К сожалению, мы часто ленимся анализировать поступки детей. Оставляем без внимания их суждениям о друзьях, о жизни, когда они делятся ими с родителями, учителями или с воспитателями. Это равнодушие приводит нередко к тому, что мы безвозвратно упускаем благоприятный период влияния на маленького человека. А спохватываемся, когда уже ни родители, ни школа не могут справиться с так называемыми «трудными детьми». А ведь ребенок не родился «трудным», он стал таким в результате нашего равнодушия.
Но стоит попасть в разряд «трудных», тогда начинается перевоспитание ребенка – в школе, в милиции, в армии, на производстве. А перевоспитывать, как известно, куда сложнее, чем воспитывать. Не всегда перевоспитание удается. И обходится оно слишком дорого и родителям, и обществу, и государству. Все согласны с тем, что лучше сразу воспитывать правильно, чем потом мучиться с перевоспитанием. Да, всем ясно, но – увы! – далеко не всегда эта очевидная истина находит достойное воплощение в нашей семейной жизни.
Старший брат
На характер маленького человека влияют и семья, и школа, и окружающая среда. Но самым сильным, самым ярким, наглядным и действенным примером во всех случаях жизни для маленьких детей служат родители. Воспринятое в семье еще до подросткового периода, как правило, и становится потом нормой поведения человека в его взрослой жизни.
У Глумовых умер отец, подполковник запаса, оставив шестерых детей. Все, кто знал семью, искренне горевали о детях: «Что будет с круглыми сиротами?» Их мать ушла из жизни девять лет назад. Теперь отец. Даже домработница покинула осиротевший дом после смерти подполковника.
– Что будет с детьми? Ведь меньшая совсем ребенок, ей едва минуло десять лет... – говорили одни. – За ней нужен глаз да глаз...
– Быть может, старший, Андрей, будет за хозяина? – надеялись другие.
– Вряд ли, – сомневались третьи. – Через год он окончит институт, женится. А какой жене нужна такая орава! Нет, рассыплется у них все...
– Жаль, дружная была семья, – таково было мнение соседей, знавших Глумовых.
Но семья не распалась. Андрей твердо решил не покидать братьев и сестер. Он оставил даже мысль о женитьбе, пока не поставит на ноги всех, вплоть до младшей сестры. И вновь у раскрытого окна домика Глумовых можно было видеть средних сестер-школьниц, сидящих над книгами. Юноша лет шестнадцати, как и прежде, вышагивал по дороге в сельскохозяйственный техникум, и у ворот Глумовых не смолкали звонкие детские голоса. Внешне в этой семье ничего не изменилось. Остался тот же распорядок, та же заботливость друг о друге. Потруднее стало с питанием да с одеждой. Не получалось у них, как при отце. Но городской Совет серьезно помог этой семье.

▬▬▬▬▬▬

Задание A: Обновите отрывок текста о воспитании от «Старший брат» до «его взрослой жизни.», заменив «родители» на «отец и мать».
Задание B: Допишите продолжение текста о воспитании, начав сразу после его последнего предложения.
Приведенный далее перечень для работы не нужен.

Собранные данные:
▬▬▬▬▬▬

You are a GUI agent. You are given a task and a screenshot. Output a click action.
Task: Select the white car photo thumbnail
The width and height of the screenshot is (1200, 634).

▬▬▬▬▬▬

Письменный ответ A:
Старший брат
На характер маленького человека влияют и семья, и школа, и окружающая среда. Но самым сильным, самым ярким, наглядным и действенным примером во всех случаях жизни для маленьких детей служат отец и мать. Воспринятое в семье еще до подросткового периода, как правило, и становится потом нормой поведения человека в его взрослой жизни.

Письменный ответ B:
Так и не вернулся Андрей после летних каникул в свой автодорожный институт. Перевелся на заочное отделение. Днем подрабатывал, а по вечерам садился за книги вместе с братьями и сестрами. По воскресеньям его частенько видели с младшими то в кино, то на стадионе. Так прошло несколько лет. Андрей уже работал инженером, брат получил профессию механика сельскохозяйственных машин и трудился в совхозе. Сестры тоже встали на ноги: одна работала фельдшерицей, другая – воспитательницей детского сада. Летом и младшие закончат восьмой класс, И они уже обсуждают вопрос, куда лучше пойти после восьмилетки. Вот теперь задумался Андрей и о собственной семье. Младших он так и так поставит на ноги. А старшие уже нашли дорогу в жизни.
Если бы на месте Андрея была девушка, окружающим такое отношение к семье не казалось бы удивительным. Но парень... И Андрея ставили в пример во многих семьях. А он смущался, когда речь об этом заходила при нем, и обычно говорил: «Да как же иначе? Я дал отцу клятву!»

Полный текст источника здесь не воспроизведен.